With Russia’s war against Ukraine now in its third year, a question asked with increasing frequency is where Moscow is getting the money to keep its economy afloat. Raw material exports are declining; foreign borrowing is insignificant; and nearly half of the country’s gold and foreign exchange reserves have been frozen for over two years. Despite all this, the Russian economy is growing rapidly, as are the incomes of many Russians, and the government has announced an increase in military spending this year of 70 percent on national defense alone compared with 2023 to almost 11 trillion rubles ($122 billion).

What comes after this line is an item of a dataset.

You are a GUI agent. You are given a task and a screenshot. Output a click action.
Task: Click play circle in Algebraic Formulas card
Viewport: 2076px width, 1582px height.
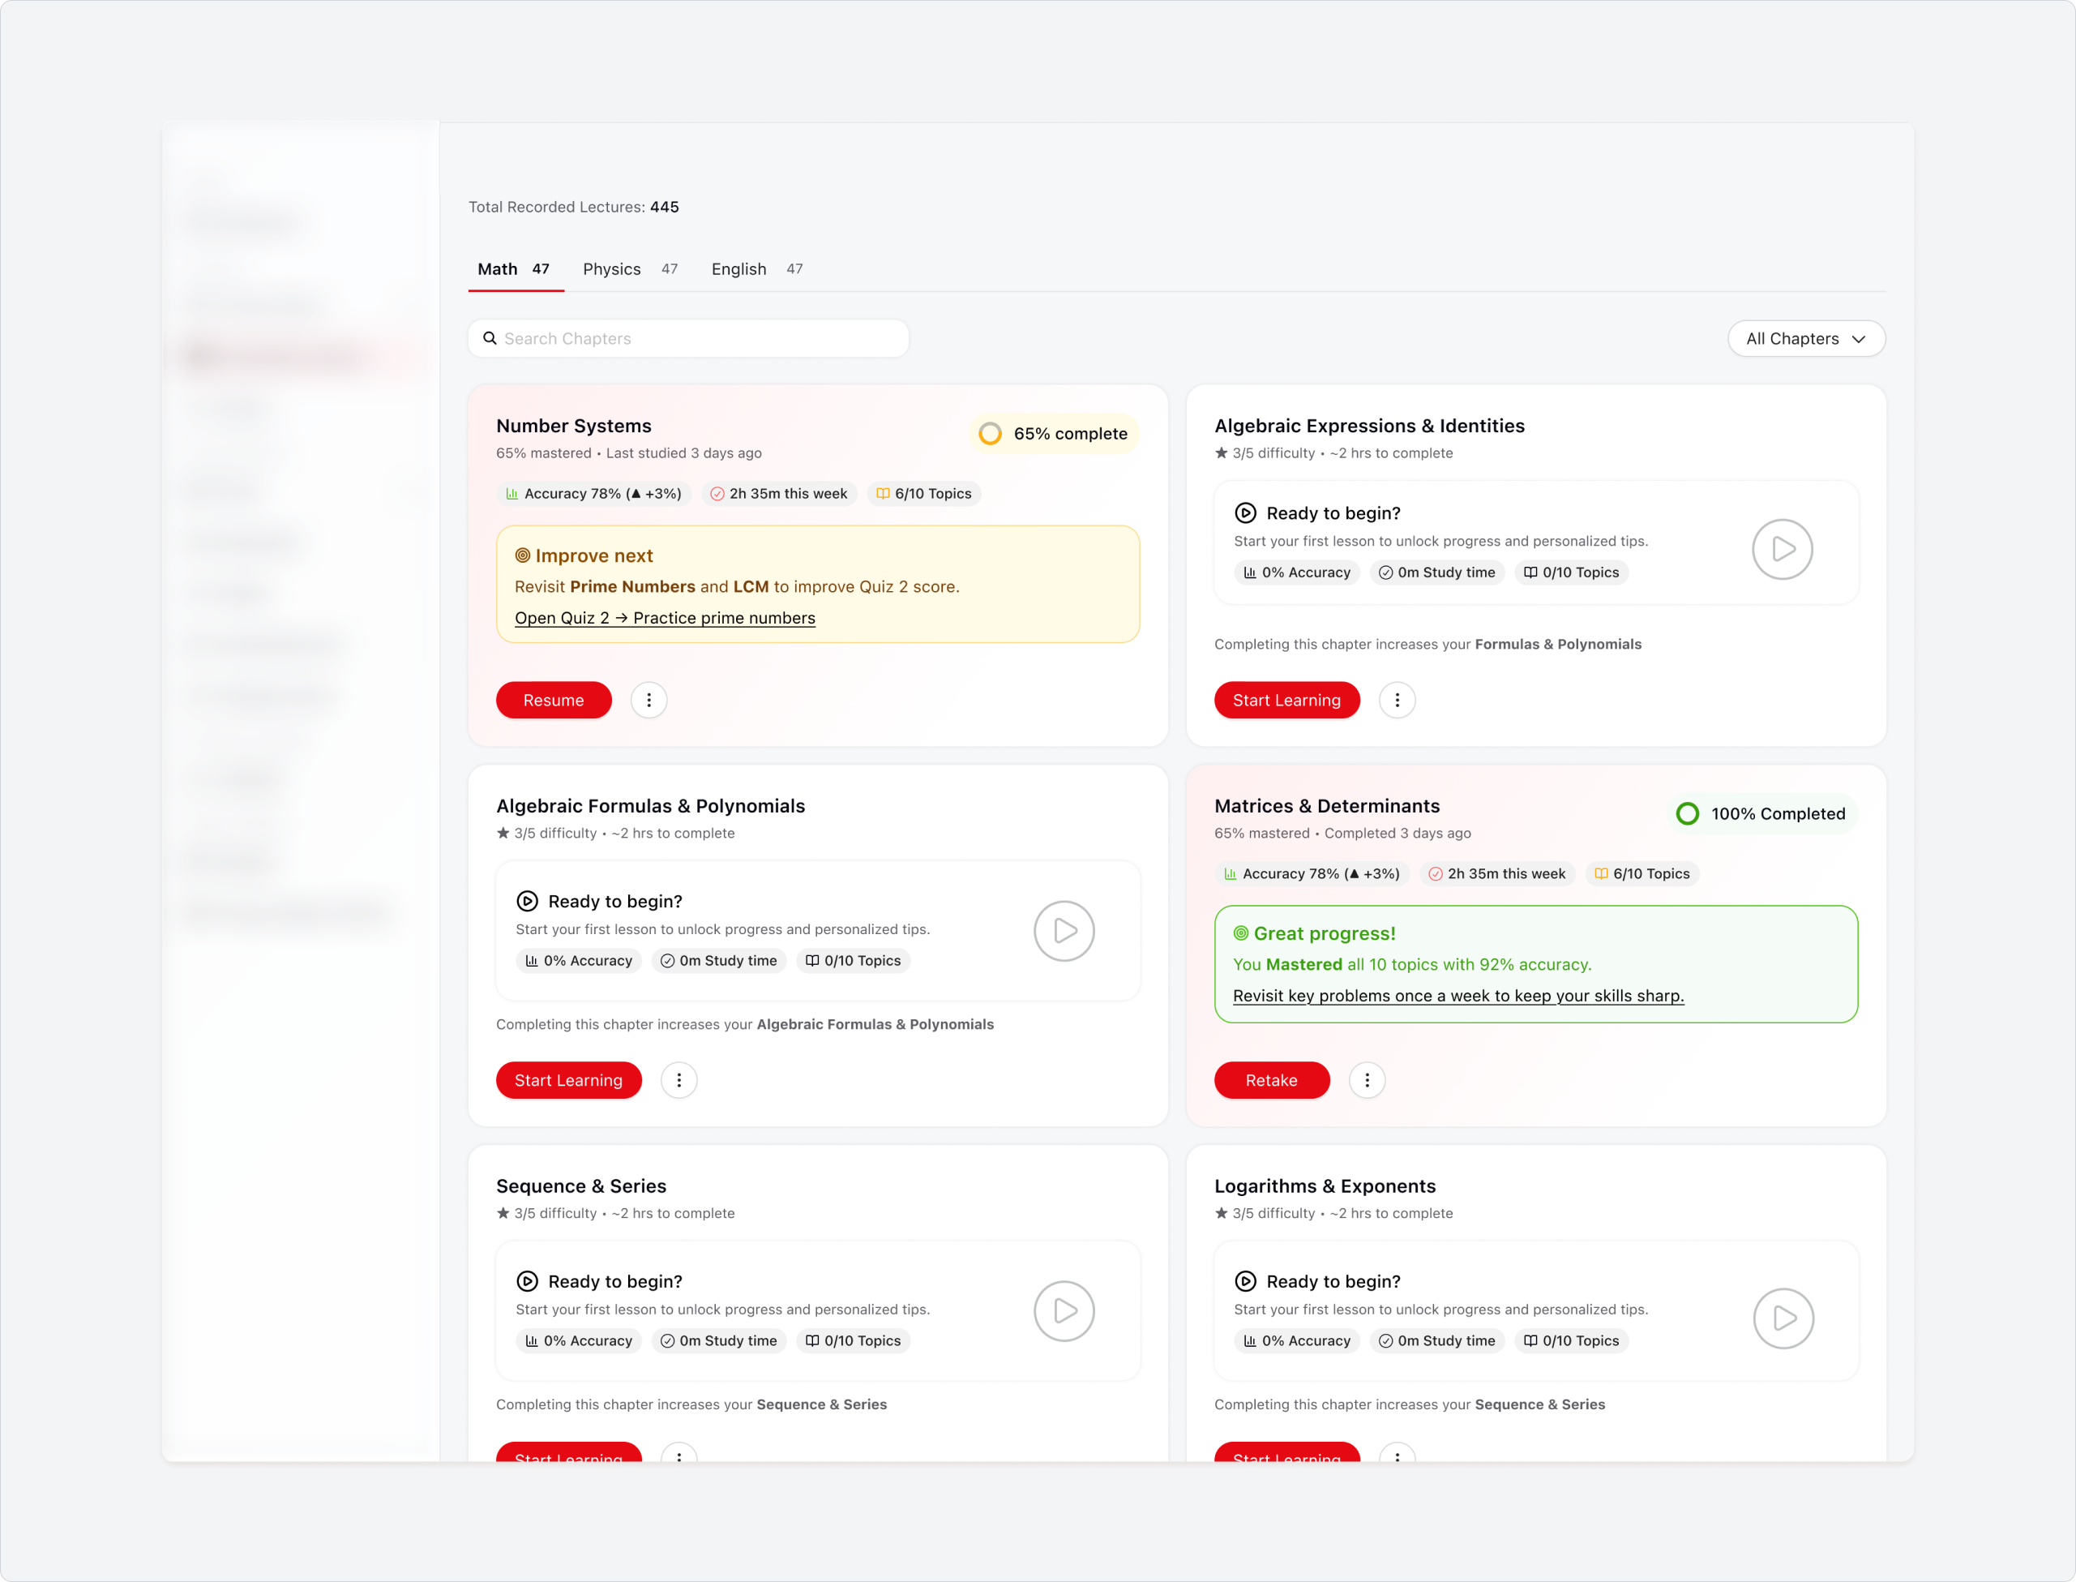(1064, 931)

Since the beginning of the war, many economists and political analysts have been predicting that it can only be a matter of time before an economic mobilization takes place, with the nationalization of manufacturing, and ordinary Russians forced to buy government bonds. But that moment has still not come. The Russian government prefers to dangle economic carrots and search for reserves rather than resort to the stick just yet. Instead of a new wave of mobilization, for example, the state is offering large salaries to those who voluntarily sign military contracts, and instead of directly confiscating funds from private individuals, it is raising taxes and looking for new tools to attract the savings of ordinary people and companies.
Last year, the authorities employed a series of one-off measures to fill the treasury’s coffers. Among them was a windfall tax on companies making a profit of over 1 billion rubles that came into effect on January 1, 2024, and raised 319 billion rubles (more than $3.5 billion).
The authorities also introduced a temporary exchange rate duty on exports from October 1, 2023, until the end of this year. In the fourth quarter of last year alone, that measure injected an additional 140 billion rubles (about $1.5 billion) into the state budget.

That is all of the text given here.